Other kinds of writing include:
• descriptive writing
• comparative and contrast writing
• narrative writing
• argumentative writing.
These kinds of writing can largely be classified as communicative writing. Go on line to learn the distinction between these kinds of writing and then attempt the following activity:
- (1) This text is an example of descriptive writing. The author describes the impact of the community on individuals’ attitudes. Note that the author is not telling a story, comparing phenomena, or engaging in an argument.
- (2) This kind of writing is narrative writing. Note that the text does not argue for or against a particular point of view. Rather, the text aims at unfolding a story.
- (3) This kind of writing is comparative writing. Here the author compares two different approaches to human rights: liberal and communitarian.
- (4) This text is an example of argumentative writing. It argues about the philosophical problem of absolute truth versus subjective truth.
You should now have a basic idea of what the various kinds of writing entail. Let us look for an opportunity to practise this basic competence by doing the following activity.
Writing argumentative essays
Good critical essays cannot be plucked out of the sky. They depend on a good knowledge of the issues and arguments dealt with in a particular topic. A good starting point when writing critical or argumentative essays is to apply the experience and competence you have gained from your critical reasoning studies. A careful reading of the suggested resources and other philosophy texts will give
you a good idea of how to write argumentative essays. Don’t worry if you have difficulty in understanding some of what you read. It is not easy to reach a full understanding of a complex philosophical text on an issue which has puzzled minds much greater than yours and mine. So you should not expect to understand such a text before you have read through it several times. All we expect is that you offer a reasonable interpretation. Keep in mind that the more you read, the easier you will find it to understand these texts.

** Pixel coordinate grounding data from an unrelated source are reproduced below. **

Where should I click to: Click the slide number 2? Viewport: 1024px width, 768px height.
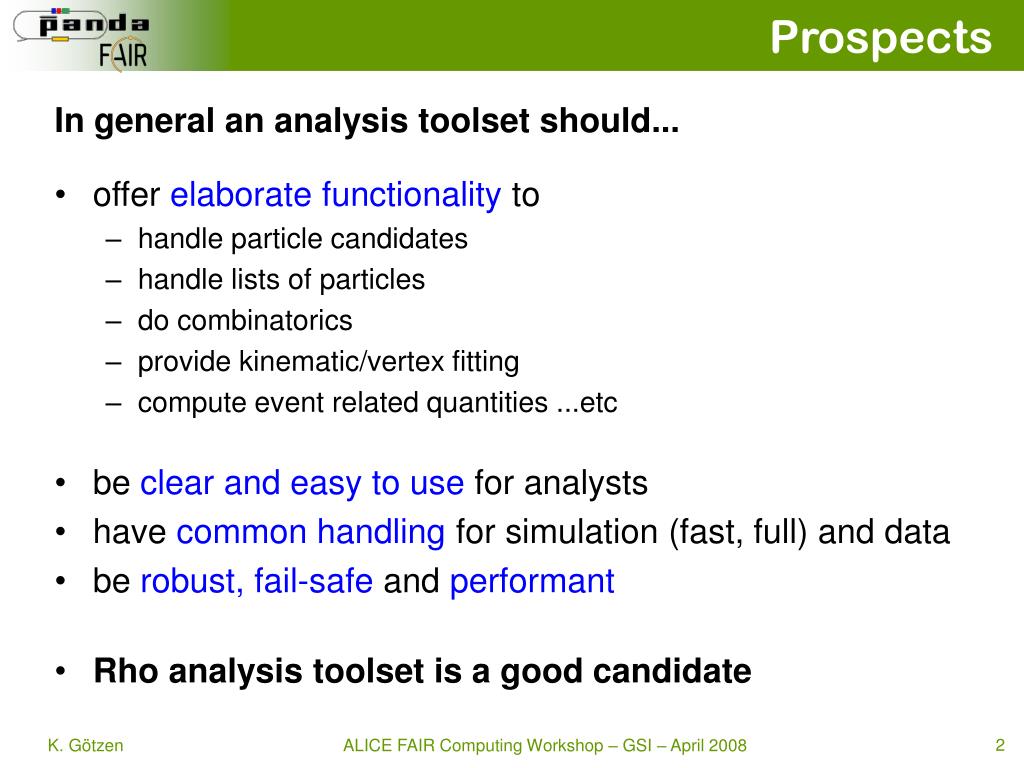1000,745
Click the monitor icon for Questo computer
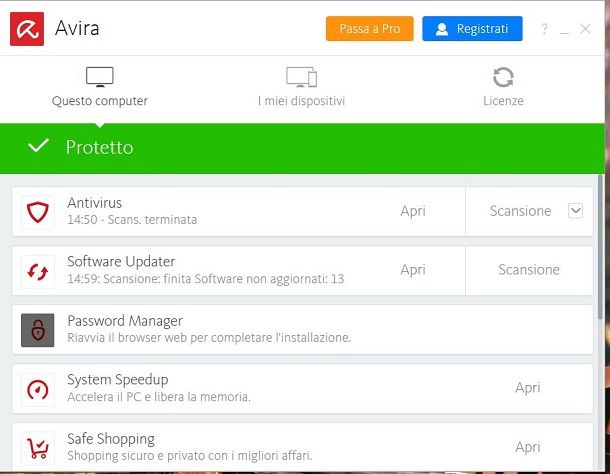 pyautogui.click(x=100, y=77)
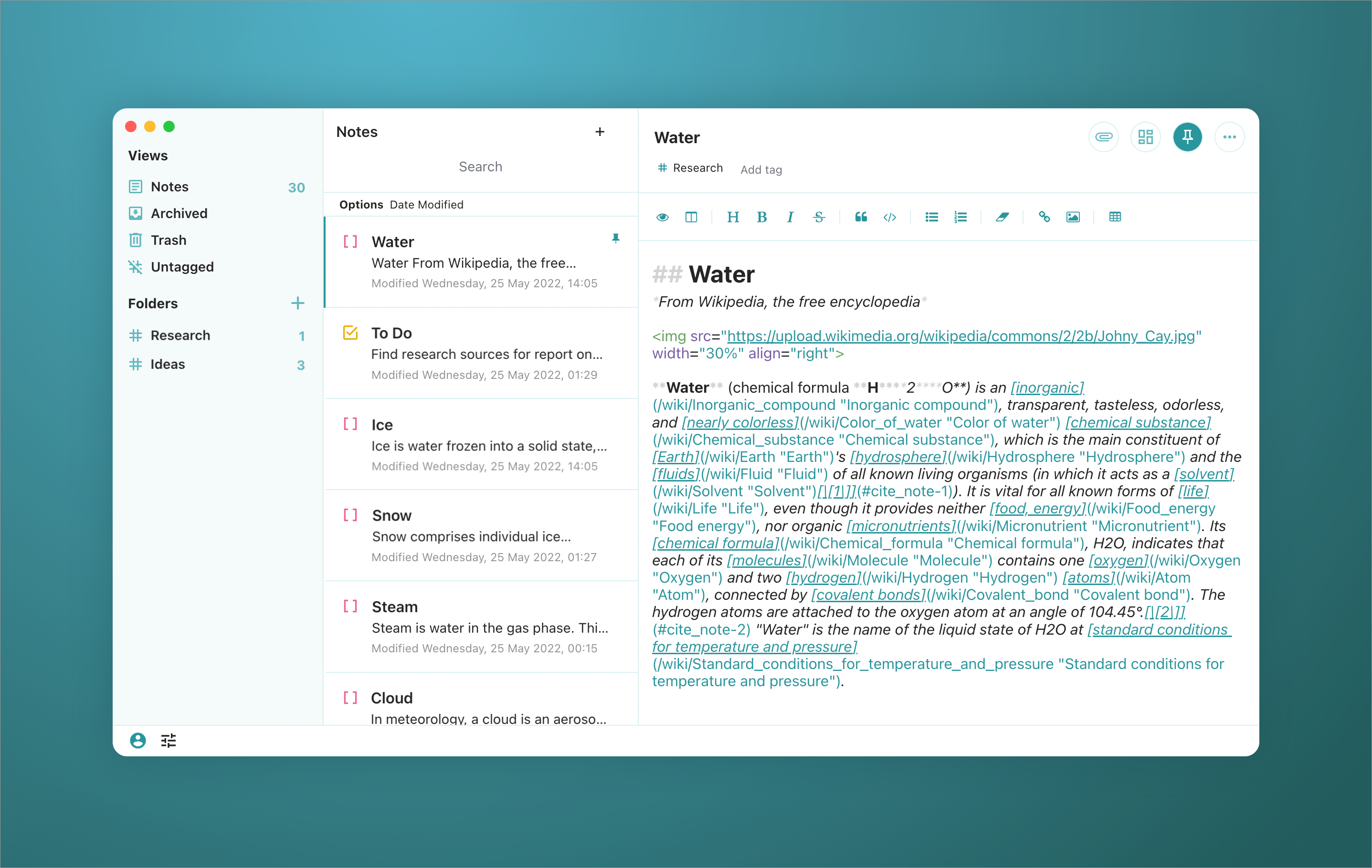Click Add tag to Water note
Image resolution: width=1372 pixels, height=868 pixels.
tap(762, 169)
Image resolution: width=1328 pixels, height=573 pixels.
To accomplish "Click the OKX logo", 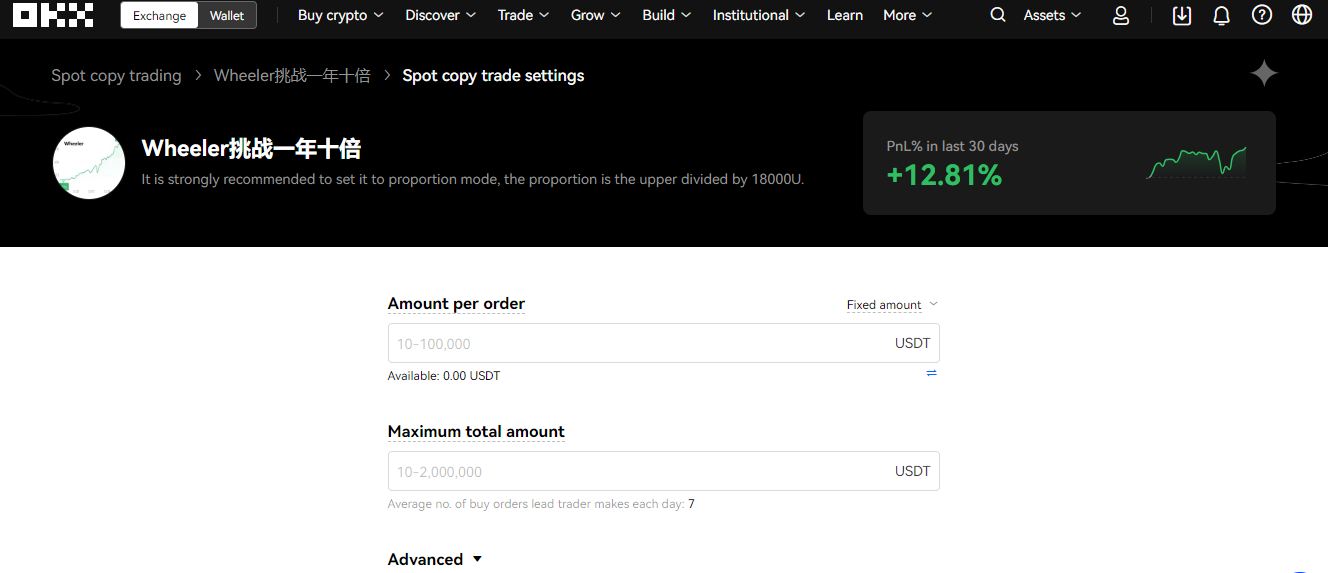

Earlier on we have said that critical reasoning is concerned about argumentative writing. The aim of this section, then, is to introduce you to some key features of argumentative writing. This should enable you to start writing argumentative essays within the framework of an acceptable structure. As you become more skilled, you may want to change this method and organise your arguments differently. Until then, this method is useful to get you going and, by using it, you can be confident that you have adopted a sound approach.
When writing argumentative essays, we should keep the following key points in mind:
• Clearly state the thesis that you intend to defend in your essay.
• Analyse and explain the problem the thesis deals with.
• Use research material, documentation and referencing.
• Provide sufficient and relevant reasons to support the thesis.
• Define the key concepts used in your arguments.
• Consider/anticipate possible opposition (counterarguments) to the thesis.
• Reply to possible opposition.
• Use appropriate language and structure.
Below is a brief guide to writing argumentative essays. These hints will probably dovetail well with the key aspects of argumentative essay writing that you will explore in the suggested resources. Consider these hints together with the key aspects and do the activity that follows (Jordan-Henley 1988).
1. So, what do you write about? Pick a welldefined, controversial issue. (Spend some time with the latest copies of several news magazines, watch 60 minutes, or listen to National public Radio to generate ideas.) Readers should understand what the issue is and what is at stake. The issue must be arguable, as noted above. After stating your thesis, you will need to discuss the issue in depth so that your reader will understand the problem fully.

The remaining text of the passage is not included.